→ Directions
1. Condense the paragraph of the Masters article that begins "What's so hard is that there's no way of simulating" into two shorter sentences, keeping its main points.
2. Please write what comes next in the Masters article, picking up after its final sentence.

→ Document text
+--
A par. What’s so hard about making par? Perry began Sunday’s final round by stringing a Nick Faldo-like 11 of them, his composure never wavering while the resounding cheers for Phil Mickelson and Tiger Woods cascaded throughout the hills and valleys of Augusta National, signaling the charge was on.

What’s so difficult about making one par over two holes when you’ve gone 22 straight without a bogey, when you’ve played the two closing holes at Augusta National a combined 1 under through the first three rounds? Fairway. Green. One putt. Two putts. And then they ask, “Jacket size?”

What’s so hard is that there’s no way of simulating the situation, no way to prep for the moment in advance. This isn’t a round with the buddies where you go, “This putt’s to win the Masters.” This is the real deal. And, as a result, one minute you have everything under control and then one errant shot leads to a second, and a third, until your confidence is threadbare and all kinds of disconcerting thoughts start creeping into your head.

For 13 years Perry wondered if he’d handle the situation with a steadier hand than the one and only other time he challenged for a major title, when he left the door open and Mark Brooks walked through with a birdie and won on the first playoff hole.
+--
→ Data records

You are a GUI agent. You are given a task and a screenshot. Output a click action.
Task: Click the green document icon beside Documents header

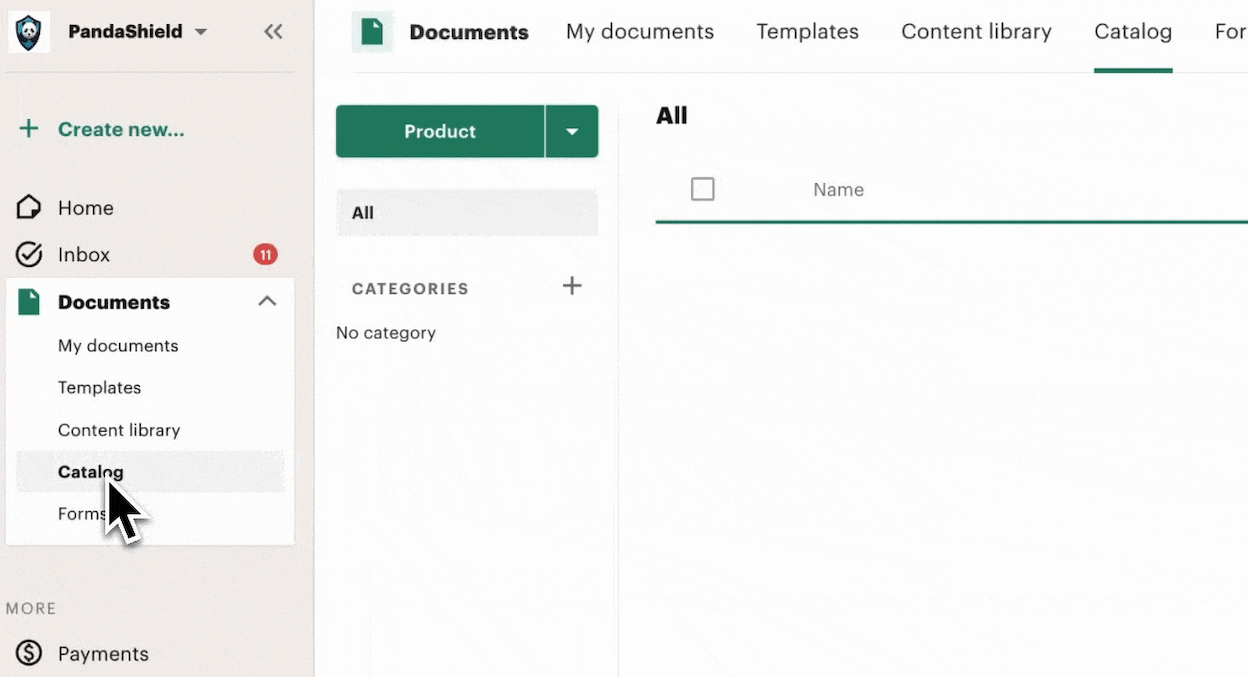371,31
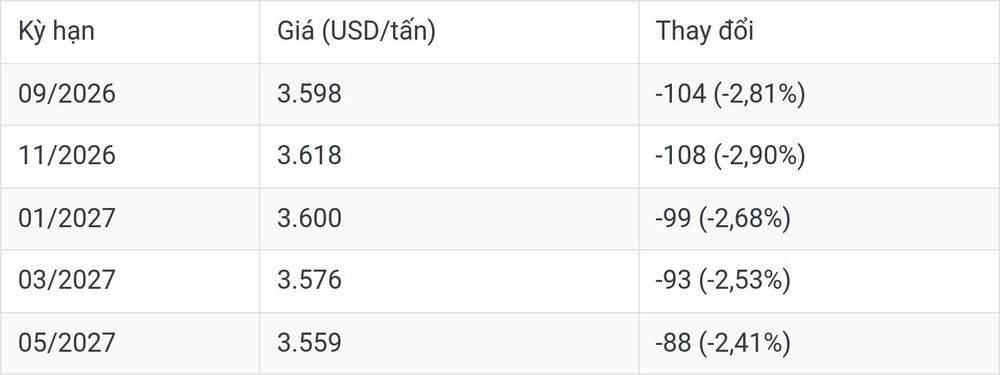The width and height of the screenshot is (1000, 375).
Task: Click the change value -99 (-2,68%)
Action: 723,218
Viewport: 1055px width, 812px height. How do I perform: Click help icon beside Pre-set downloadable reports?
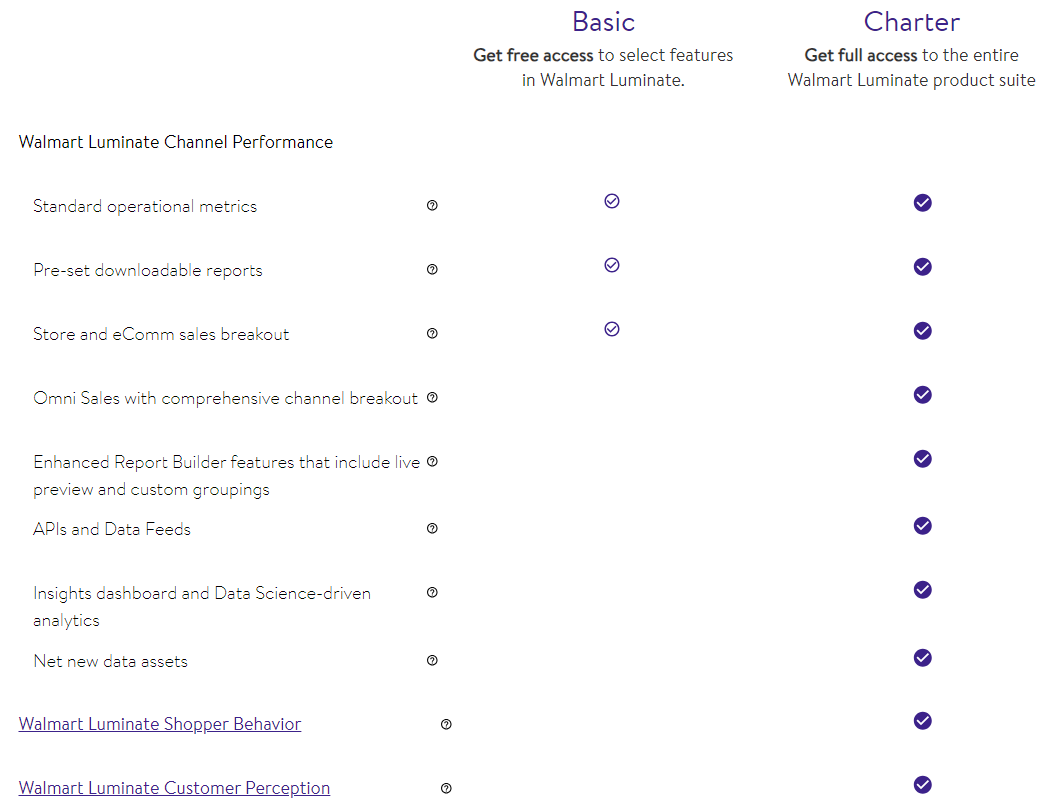[x=432, y=270]
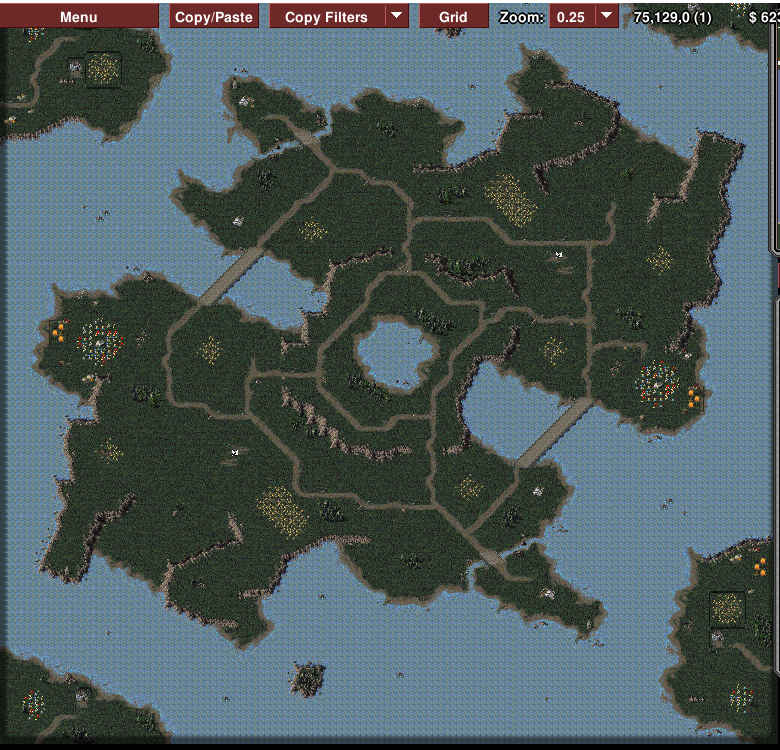Image resolution: width=780 pixels, height=750 pixels.
Task: Click the fenced ore field on bottom-right island
Action: click(727, 606)
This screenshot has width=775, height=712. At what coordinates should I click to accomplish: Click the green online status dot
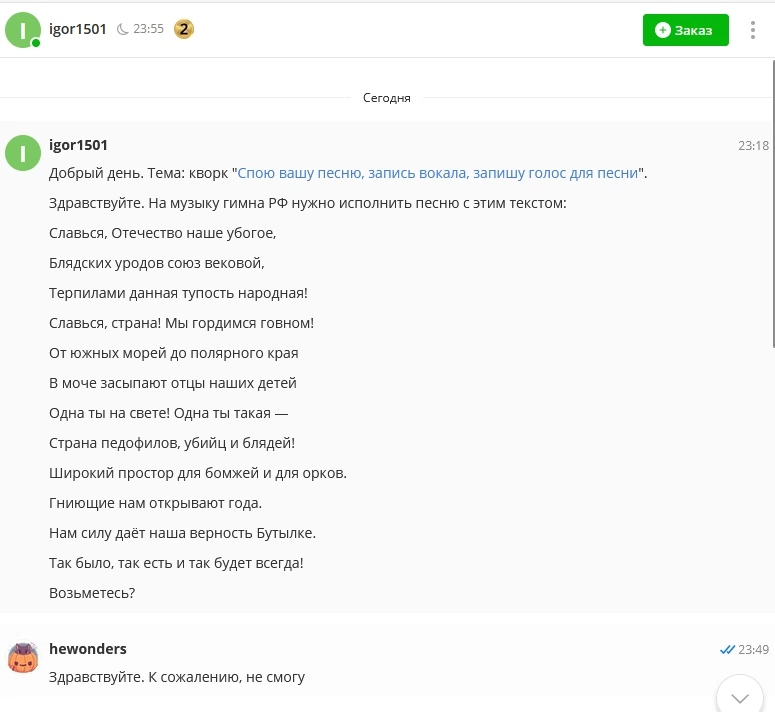click(x=36, y=43)
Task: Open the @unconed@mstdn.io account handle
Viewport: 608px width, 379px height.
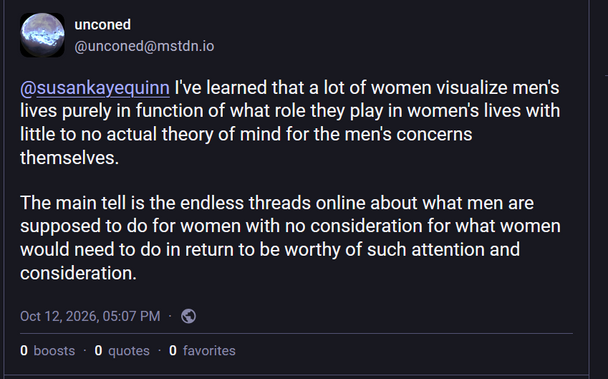Action: (x=144, y=46)
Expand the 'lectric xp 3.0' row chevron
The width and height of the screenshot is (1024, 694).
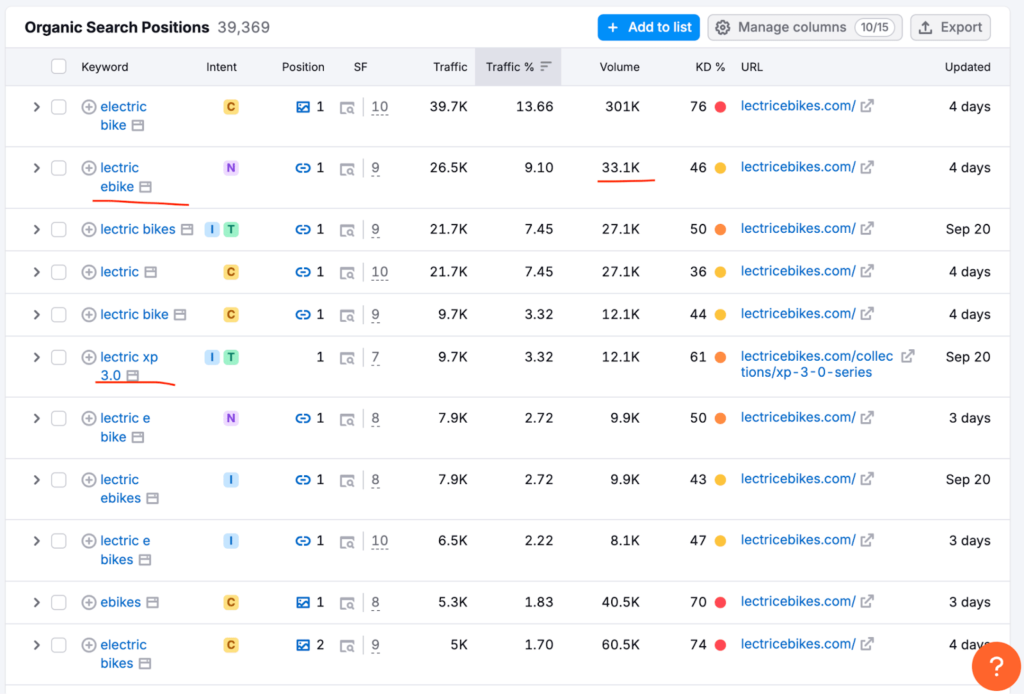pos(36,357)
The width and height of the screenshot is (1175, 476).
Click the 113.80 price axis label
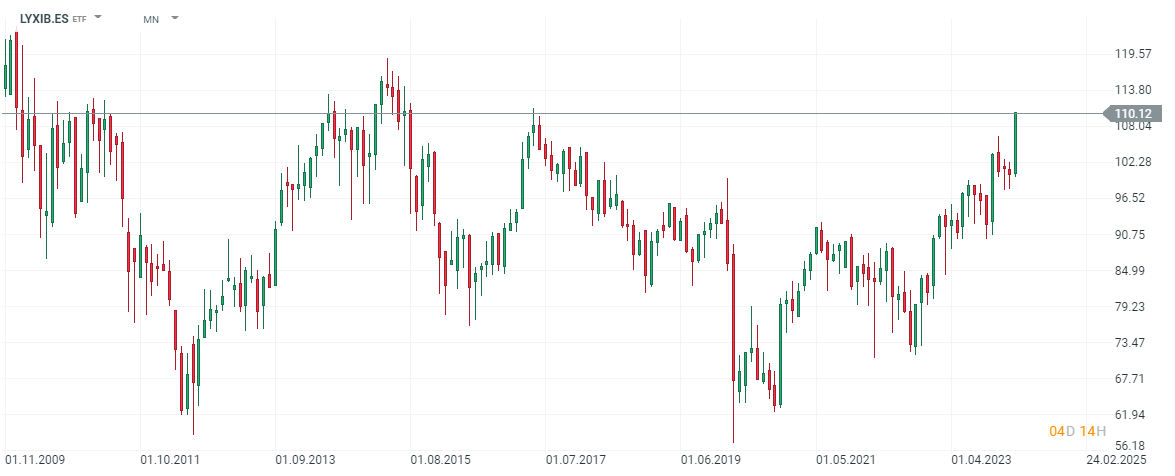1132,90
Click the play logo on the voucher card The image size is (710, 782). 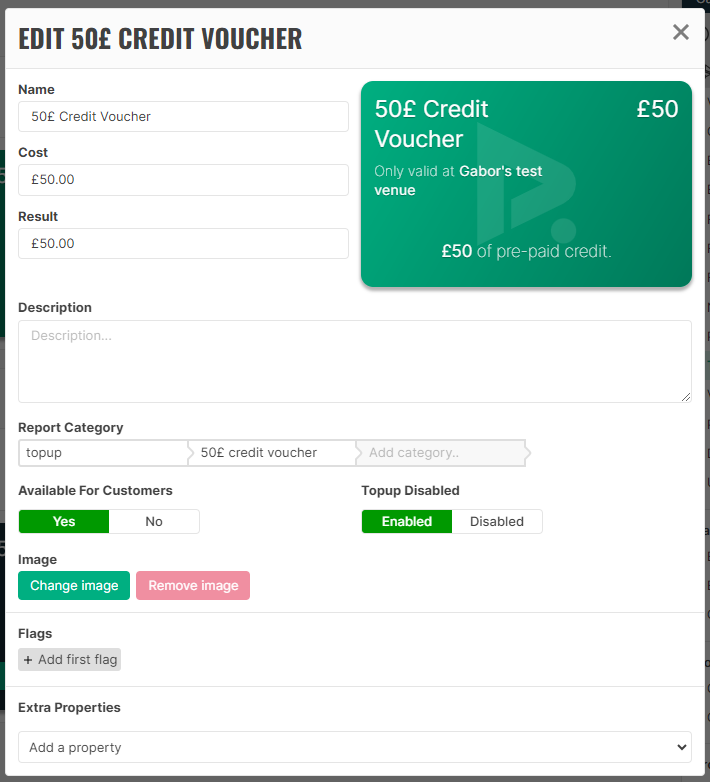(527, 185)
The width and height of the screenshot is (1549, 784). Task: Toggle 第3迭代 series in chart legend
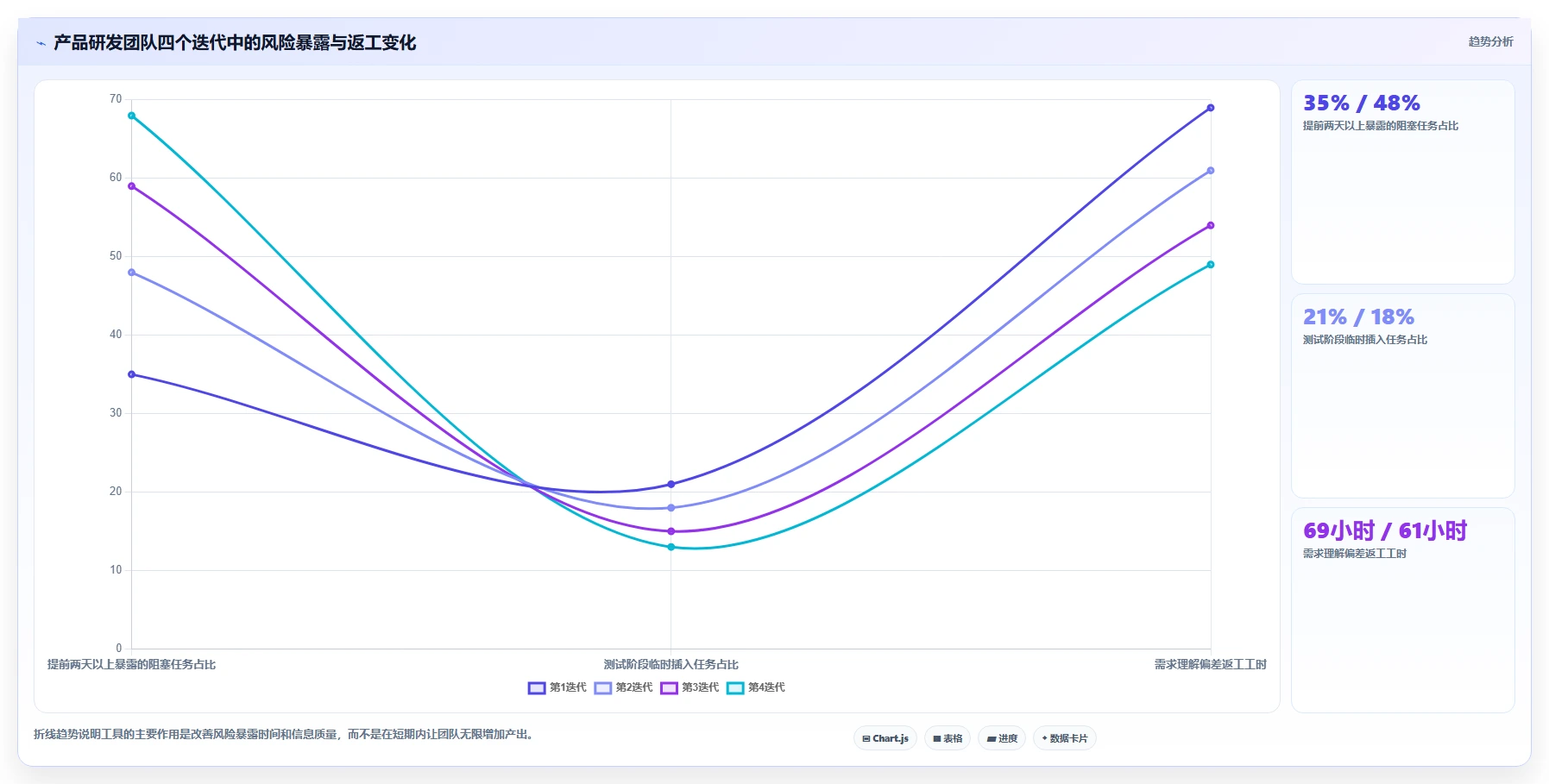(x=689, y=687)
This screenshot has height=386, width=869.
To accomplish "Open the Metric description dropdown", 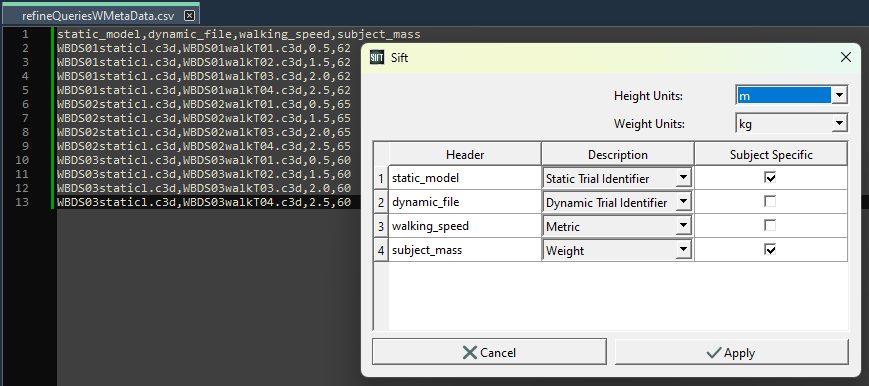I will click(x=684, y=226).
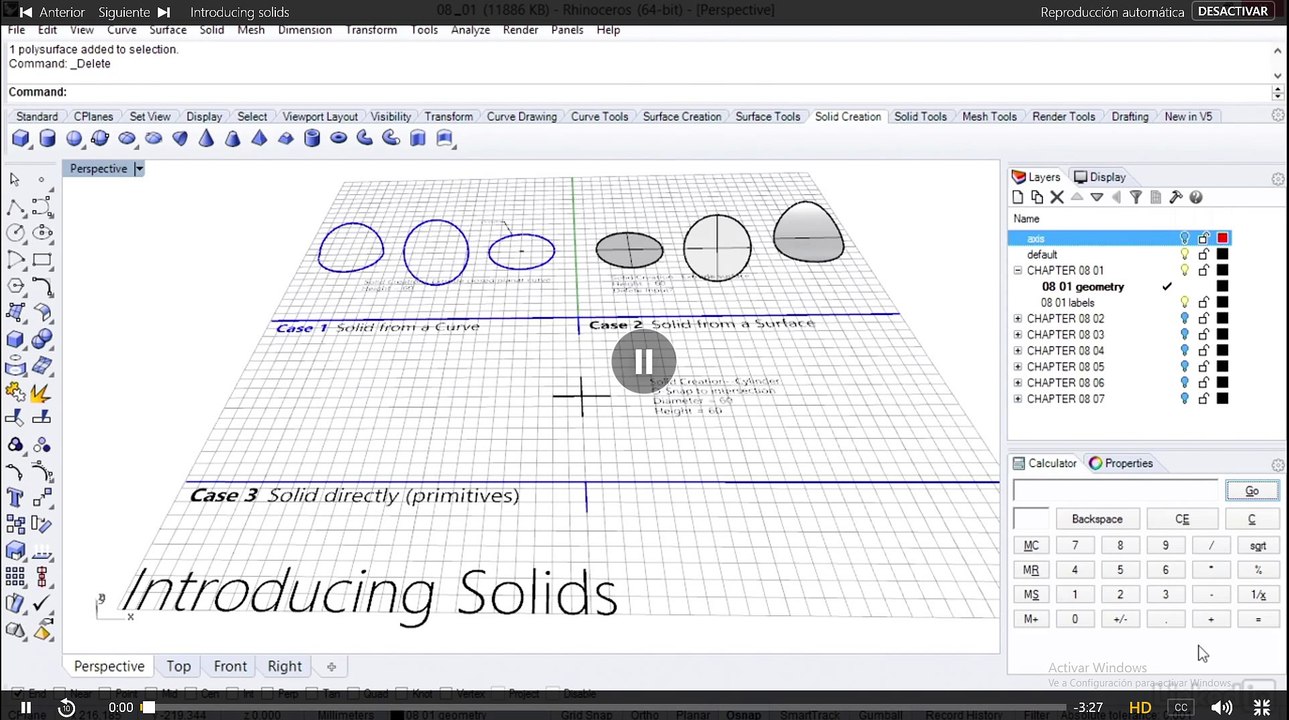Select the Torus solid tool
The image size is (1289, 720).
pos(338,138)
+--
→ Replies
1. The pressure of a real chance to win the Masters can't be rehearsed or imitated in a casual round with friends. A player can feel fully in control until one bad shot leads to more, confidence wears thin, and unsettling thoughts creep in.

2.
“Two different situations,” Perry said. “I was young at Valhalla. Here, I thought I had enough—I thought I had enough experience. I thought I had enough to hang in there, I really did.”

But he didn’t and that led him to conclude, “I’ve got two to think about now.”

Yeah, the nerves got to him, chewed him up. He clipped a tree with his drive on 17, put an atypically long approach on the fringe and skulled the chip.

“I can’t stop my right hand, when I get a little nervous,” he explained. “It wants to shoot a little bit and I can’t calm it down.”

He drove the bunker on 18, missed the green, hit a delicate chip to put him 15 feet away from par and the victory his 85- year-old father craved.

“I had that putt on 18 that I’ve seen Tiger make it; I’ve seen so many people make that putt,” Perry said. “I knew exactly what it was. That was probably the most disappointing putt of the day because I hit it too easy. You know what? You’ve got to give that putt a run. I mean, how many chances do you have to win the Masters?”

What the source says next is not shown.